Vorliegender Text>
········

Die Tympanometrie bezeichnet die Messung des Mittelohrdruckes mit Hilfe eines speziellen Gerätes.
Diese Untersuchungsmethode gehört zu den Standardmethoden in der Hals-Nasen-Ohren-Heilkunde.
Das Verfahren
Die Tympanometrie ist ein einfache und schnell durchzuführende Methode, bei dem im Gehörgang eine Druckschwankung mit einem von einem Unterdruck gefolgten Überdruck erzeugt wird. Diese Druckveränderungen werden vom Trommelfell reflektiert und können dann mit einer Sonde gemessen werden. Diese Untersuchung ist gut geeignet, um die Beschaffenheit des Trommelfells zu untersuchen.
Die Untersuchung wird empfohlen beziehungsweise ist erforderlich bei folgenden Gesundheitsrisiken beziehungsweise Erkrankungen
- Tubenmittelohrkatarrh (Entzündung der Ohrtrompetenschleimhaut (Tube) mit der Folge einer Verengung und daraus resultierender ungenügender Mittelohrbelüftung)
- Paukenerguss
- Luxation (Verschiebung) der Gehörknöchelchen
- Otosklerose – Erkrankung, die mit Verknöcherung eines Gehörknöchelchens (Steigbügel) beziehungsweise der Cochlea (Schnecke) einhergeht
- Tinnitus (Ohrgeräusche)
- Glomustumor (sehr selten!) – gutartiger Tumor im Bereich des Mittelohrs und/oder des Warzenfortsatzes und der Felsenbeinspitze
Die Tympanometrie wird häufig mit der Überprüfung des Stapediusreflexes verbunden.
Ihr Nutzen
Die Tympanometrie ist ein einfaches und schnelles diagnostisches Verfahren zur Untersuchung von Trommelfell und Mittelohr.

········

Zu prüfende Einträge>

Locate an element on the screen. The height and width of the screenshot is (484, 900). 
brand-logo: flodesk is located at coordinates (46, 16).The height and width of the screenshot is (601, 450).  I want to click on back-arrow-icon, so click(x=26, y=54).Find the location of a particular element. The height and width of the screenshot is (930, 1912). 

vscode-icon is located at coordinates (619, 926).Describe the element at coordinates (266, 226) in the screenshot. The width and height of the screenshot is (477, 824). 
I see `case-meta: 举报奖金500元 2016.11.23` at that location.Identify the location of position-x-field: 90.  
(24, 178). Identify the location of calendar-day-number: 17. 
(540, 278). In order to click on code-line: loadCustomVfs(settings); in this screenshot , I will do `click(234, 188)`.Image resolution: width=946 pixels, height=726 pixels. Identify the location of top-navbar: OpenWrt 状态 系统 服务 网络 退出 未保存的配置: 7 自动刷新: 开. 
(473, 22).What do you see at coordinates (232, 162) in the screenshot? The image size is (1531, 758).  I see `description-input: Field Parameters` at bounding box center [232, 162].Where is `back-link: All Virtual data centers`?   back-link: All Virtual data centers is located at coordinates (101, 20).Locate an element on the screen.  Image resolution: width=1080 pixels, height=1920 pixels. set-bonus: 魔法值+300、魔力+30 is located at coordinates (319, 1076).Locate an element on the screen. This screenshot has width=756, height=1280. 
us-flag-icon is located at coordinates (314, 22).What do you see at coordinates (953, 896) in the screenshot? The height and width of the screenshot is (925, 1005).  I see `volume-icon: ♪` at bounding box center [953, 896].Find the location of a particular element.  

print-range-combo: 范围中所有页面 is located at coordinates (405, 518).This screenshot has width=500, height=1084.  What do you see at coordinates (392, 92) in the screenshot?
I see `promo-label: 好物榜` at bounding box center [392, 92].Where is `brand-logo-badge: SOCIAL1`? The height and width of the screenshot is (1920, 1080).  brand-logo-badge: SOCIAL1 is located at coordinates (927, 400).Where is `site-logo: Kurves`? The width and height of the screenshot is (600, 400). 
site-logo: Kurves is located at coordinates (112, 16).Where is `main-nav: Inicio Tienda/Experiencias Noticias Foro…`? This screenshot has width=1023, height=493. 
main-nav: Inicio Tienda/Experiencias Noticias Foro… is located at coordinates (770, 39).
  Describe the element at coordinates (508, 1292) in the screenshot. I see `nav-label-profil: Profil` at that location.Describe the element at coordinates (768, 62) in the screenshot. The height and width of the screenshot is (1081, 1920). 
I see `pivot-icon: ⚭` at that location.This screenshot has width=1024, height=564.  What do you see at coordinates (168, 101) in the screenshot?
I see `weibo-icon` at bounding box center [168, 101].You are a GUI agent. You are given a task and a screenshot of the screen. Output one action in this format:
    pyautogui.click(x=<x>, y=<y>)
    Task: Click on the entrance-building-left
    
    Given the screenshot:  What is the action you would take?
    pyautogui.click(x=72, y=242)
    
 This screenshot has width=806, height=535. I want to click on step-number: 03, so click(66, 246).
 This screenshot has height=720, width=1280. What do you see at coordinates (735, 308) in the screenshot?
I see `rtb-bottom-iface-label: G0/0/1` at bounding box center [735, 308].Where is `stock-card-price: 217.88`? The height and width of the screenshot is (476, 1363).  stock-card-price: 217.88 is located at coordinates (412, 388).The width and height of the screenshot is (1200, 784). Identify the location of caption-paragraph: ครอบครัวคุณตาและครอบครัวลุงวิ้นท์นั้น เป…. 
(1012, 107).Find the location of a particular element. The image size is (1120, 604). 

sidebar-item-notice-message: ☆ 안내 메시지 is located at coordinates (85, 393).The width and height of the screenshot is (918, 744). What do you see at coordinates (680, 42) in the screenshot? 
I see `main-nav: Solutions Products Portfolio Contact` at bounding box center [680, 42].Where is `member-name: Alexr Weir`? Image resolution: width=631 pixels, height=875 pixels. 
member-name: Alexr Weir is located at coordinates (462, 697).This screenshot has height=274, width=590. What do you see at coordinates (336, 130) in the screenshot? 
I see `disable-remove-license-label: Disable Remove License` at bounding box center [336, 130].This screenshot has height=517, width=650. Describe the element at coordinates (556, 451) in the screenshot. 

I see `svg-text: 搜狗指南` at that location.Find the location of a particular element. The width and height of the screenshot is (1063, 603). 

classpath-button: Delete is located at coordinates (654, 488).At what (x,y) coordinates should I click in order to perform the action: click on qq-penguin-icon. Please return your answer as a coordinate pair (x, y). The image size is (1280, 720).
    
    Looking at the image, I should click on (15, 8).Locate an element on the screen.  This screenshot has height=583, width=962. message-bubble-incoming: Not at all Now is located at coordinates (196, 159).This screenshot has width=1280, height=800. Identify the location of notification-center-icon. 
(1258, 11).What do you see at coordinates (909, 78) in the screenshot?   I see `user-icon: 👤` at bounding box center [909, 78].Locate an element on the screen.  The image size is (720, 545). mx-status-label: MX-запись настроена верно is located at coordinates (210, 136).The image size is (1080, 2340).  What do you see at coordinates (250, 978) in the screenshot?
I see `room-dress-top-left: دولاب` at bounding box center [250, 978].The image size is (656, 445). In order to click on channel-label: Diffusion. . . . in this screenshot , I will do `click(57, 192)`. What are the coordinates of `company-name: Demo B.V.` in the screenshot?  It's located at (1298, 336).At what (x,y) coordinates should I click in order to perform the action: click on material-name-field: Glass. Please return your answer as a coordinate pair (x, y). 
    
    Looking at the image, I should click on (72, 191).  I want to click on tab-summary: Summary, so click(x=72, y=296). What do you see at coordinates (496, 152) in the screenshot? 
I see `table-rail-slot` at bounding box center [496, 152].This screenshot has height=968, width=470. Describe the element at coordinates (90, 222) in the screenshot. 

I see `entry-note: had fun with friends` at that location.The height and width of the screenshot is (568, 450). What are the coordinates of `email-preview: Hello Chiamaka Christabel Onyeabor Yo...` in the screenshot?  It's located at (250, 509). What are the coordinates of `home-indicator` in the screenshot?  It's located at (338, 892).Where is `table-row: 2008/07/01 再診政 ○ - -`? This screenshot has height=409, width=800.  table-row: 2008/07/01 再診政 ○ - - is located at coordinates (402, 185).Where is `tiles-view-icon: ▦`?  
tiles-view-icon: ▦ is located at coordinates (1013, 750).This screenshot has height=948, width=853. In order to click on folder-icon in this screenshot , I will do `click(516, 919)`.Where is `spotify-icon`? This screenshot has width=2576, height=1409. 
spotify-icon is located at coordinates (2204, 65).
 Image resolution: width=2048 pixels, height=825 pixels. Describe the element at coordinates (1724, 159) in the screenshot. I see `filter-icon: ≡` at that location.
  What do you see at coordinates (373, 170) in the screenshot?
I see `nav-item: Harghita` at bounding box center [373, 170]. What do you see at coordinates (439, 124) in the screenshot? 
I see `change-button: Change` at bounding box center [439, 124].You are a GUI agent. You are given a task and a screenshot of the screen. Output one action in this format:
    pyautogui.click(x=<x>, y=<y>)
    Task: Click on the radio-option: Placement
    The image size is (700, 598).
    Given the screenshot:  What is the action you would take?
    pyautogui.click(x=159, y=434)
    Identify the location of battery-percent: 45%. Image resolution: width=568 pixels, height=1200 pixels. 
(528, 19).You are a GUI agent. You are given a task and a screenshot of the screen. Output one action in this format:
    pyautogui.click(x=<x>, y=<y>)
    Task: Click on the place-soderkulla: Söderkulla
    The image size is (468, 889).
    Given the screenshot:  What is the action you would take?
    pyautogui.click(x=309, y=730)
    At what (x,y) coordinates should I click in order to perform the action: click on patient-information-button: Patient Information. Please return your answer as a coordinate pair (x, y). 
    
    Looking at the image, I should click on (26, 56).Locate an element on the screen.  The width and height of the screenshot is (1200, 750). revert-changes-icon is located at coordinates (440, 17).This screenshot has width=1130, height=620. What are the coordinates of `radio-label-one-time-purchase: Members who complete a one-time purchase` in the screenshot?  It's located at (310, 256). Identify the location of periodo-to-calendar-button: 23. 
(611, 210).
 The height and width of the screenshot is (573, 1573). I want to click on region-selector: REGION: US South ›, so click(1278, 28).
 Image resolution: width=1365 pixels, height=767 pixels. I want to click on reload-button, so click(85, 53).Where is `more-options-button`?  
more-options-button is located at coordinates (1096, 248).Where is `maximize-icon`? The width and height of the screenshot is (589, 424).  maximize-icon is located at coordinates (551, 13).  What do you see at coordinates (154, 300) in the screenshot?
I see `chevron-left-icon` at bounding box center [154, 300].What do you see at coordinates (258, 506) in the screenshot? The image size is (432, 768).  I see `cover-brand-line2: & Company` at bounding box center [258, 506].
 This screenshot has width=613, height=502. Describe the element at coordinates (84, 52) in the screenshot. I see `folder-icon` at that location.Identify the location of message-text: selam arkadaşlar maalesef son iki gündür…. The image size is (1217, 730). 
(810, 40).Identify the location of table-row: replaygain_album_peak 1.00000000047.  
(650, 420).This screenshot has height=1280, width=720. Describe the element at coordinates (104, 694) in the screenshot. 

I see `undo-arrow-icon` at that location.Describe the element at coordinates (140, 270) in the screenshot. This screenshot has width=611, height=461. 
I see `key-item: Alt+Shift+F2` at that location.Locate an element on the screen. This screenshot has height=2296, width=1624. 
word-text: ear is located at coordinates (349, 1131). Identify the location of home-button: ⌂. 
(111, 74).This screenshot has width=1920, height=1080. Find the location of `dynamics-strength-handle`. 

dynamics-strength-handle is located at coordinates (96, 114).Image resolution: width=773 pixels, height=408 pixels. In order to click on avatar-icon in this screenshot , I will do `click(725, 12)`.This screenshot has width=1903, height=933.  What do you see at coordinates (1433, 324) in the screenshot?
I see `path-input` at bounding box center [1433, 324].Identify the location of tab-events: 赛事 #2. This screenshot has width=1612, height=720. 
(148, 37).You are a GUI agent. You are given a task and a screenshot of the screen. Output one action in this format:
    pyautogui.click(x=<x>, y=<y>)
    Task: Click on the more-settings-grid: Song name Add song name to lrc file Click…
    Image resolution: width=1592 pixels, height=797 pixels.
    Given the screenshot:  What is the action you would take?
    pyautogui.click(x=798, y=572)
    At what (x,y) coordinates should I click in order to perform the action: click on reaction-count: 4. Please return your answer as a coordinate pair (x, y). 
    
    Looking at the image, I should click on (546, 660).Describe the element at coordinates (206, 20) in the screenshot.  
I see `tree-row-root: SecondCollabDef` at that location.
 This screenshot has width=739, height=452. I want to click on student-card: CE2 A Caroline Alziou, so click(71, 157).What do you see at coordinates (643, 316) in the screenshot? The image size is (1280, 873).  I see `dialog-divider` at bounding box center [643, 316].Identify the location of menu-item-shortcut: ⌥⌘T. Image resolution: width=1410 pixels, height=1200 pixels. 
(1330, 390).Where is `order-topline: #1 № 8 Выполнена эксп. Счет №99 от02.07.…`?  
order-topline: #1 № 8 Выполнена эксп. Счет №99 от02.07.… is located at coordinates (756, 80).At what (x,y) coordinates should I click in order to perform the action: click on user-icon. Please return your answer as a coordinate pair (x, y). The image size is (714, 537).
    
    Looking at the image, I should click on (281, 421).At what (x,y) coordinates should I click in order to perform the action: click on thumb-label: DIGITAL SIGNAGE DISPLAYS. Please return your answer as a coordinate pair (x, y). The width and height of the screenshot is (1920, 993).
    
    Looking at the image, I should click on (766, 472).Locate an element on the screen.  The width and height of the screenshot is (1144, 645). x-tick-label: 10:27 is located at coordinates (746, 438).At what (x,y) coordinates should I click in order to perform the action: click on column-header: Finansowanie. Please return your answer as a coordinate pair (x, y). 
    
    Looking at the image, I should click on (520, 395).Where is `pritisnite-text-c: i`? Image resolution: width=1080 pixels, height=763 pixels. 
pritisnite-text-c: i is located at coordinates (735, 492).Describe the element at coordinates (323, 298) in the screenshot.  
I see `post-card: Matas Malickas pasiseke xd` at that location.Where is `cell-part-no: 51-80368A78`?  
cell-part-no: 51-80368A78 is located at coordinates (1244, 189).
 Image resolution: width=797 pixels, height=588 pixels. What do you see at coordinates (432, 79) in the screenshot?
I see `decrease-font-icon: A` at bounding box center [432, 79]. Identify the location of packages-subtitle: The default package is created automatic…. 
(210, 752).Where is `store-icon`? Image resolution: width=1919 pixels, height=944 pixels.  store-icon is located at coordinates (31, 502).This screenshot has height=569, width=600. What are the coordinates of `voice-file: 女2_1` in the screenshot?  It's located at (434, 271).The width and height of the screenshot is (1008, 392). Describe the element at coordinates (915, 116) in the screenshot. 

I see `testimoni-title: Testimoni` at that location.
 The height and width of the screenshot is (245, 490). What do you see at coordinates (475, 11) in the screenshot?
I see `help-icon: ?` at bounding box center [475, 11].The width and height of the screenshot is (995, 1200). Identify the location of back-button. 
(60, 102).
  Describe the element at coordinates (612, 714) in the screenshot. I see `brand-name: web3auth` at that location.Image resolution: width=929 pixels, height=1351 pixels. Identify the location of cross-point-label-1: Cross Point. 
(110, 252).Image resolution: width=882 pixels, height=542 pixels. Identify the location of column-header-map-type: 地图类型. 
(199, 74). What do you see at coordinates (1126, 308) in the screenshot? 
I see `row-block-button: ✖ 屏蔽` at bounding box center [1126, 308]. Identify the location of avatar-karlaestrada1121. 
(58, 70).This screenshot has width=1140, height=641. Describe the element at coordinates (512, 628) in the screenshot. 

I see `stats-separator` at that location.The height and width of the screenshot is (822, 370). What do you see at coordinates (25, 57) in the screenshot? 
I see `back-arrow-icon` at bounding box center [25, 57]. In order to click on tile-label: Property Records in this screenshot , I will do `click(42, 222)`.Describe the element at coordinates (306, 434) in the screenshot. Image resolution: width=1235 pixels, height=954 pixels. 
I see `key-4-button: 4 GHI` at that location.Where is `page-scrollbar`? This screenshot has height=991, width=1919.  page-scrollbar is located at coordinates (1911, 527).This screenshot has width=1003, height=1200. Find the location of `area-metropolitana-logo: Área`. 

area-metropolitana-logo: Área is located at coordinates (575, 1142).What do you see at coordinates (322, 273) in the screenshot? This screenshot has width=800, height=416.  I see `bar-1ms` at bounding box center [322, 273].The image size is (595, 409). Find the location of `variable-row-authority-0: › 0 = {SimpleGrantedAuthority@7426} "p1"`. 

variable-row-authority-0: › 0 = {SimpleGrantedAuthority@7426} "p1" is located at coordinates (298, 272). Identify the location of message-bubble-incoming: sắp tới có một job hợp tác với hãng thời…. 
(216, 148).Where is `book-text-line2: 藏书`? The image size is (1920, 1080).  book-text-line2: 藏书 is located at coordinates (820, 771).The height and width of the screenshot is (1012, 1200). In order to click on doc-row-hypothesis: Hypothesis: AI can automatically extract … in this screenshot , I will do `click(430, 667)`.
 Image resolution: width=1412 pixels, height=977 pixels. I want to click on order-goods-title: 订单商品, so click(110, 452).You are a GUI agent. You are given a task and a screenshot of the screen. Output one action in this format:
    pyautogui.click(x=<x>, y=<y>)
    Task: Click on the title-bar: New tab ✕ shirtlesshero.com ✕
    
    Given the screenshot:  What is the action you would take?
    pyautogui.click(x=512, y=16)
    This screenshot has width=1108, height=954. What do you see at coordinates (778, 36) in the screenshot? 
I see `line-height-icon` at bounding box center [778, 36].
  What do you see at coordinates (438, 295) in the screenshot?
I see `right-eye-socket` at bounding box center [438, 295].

········

Zu erledigen 1> Womit wird die Tympanometrie laut dem Text über die Tympanometrie häufig verbunden?
Zu erledigen 2> Übertragen Sie aus dem Text über die Tympanometrie den Abschnitt von „Diese Untersuchungsmethode gehört“ bis einschließlich „resultierender ungenügender Mittelohrbelüftung)“ wortgetreu.
Zu erledigen 3>
Stimmen die folgenden Aussagen mit dem Text über die Tympanometrie überein? Antworten Sie jeweils mit Ja oder Nein, und zitieren Sie die entscheidenden Worte des Textes wörtlich.
(a) Die Tympanometrie zählt zu den Standardmethoden der Hals-Nasen-Ohren-Heilkunde.
(b) Der Glomustumor ist ein bösartiger Tumor.
(c) Die Druckveränderungen werden mit einer Sonde gemessen.
Stützen Sie sich ausschließlich auf den Text über die Tympanometrie.

Schriftliche Antwort 1> Mit der Überprüfung des Stapediusreflexes.

Schriftliche Antwort 2>
Diese Untersuchungsmethode gehört zu den Standardmethoden in der Hals-Nasen-Ohren-Heilkunde.
Das Verfahren
Die Tympanometrie ist ein einfache und schnell durchzuführende Methode, bei dem im Gehörgang eine Druckschwankung mit einem von einem Unterdruck gefolgten Überdruck erzeugt wird. Diese Druckveränderungen werden vom Trommelfell reflektiert und können dann mit einer Sonde gemessen werden. Diese Untersuchung ist gut geeignet, um die Beschaffenheit des Trommelfells zu untersuchen.
Die Untersuchung wird empfohlen beziehungsweise ist erforderlich bei folgenden Gesundheitsrisiken beziehungsweise Erkrankungen
- Tubenmittelohrkatarrh (Entzündung der Ohrtrompetenschleimhaut (Tube) mit der Folge einer Verengung und daraus resultierender ungenügender Mittelohrbelüftung)

Schriftliche Antwort 3>
(a) Ja: „Diese Untersuchungsmethode gehört zu den Standardmethoden in der Hals-Nasen-Ohren-Heilkunde.“
(b) Nein: „gutartiger Tumor im Bereich des Mittelohrs und/oder des Warzenfortsatzes und der Felsenbeinspitze“
(c) Ja: „Diese Druckveränderungen werden vom Trommelfell reflektiert und können dann mit einer Sonde gemessen werden.“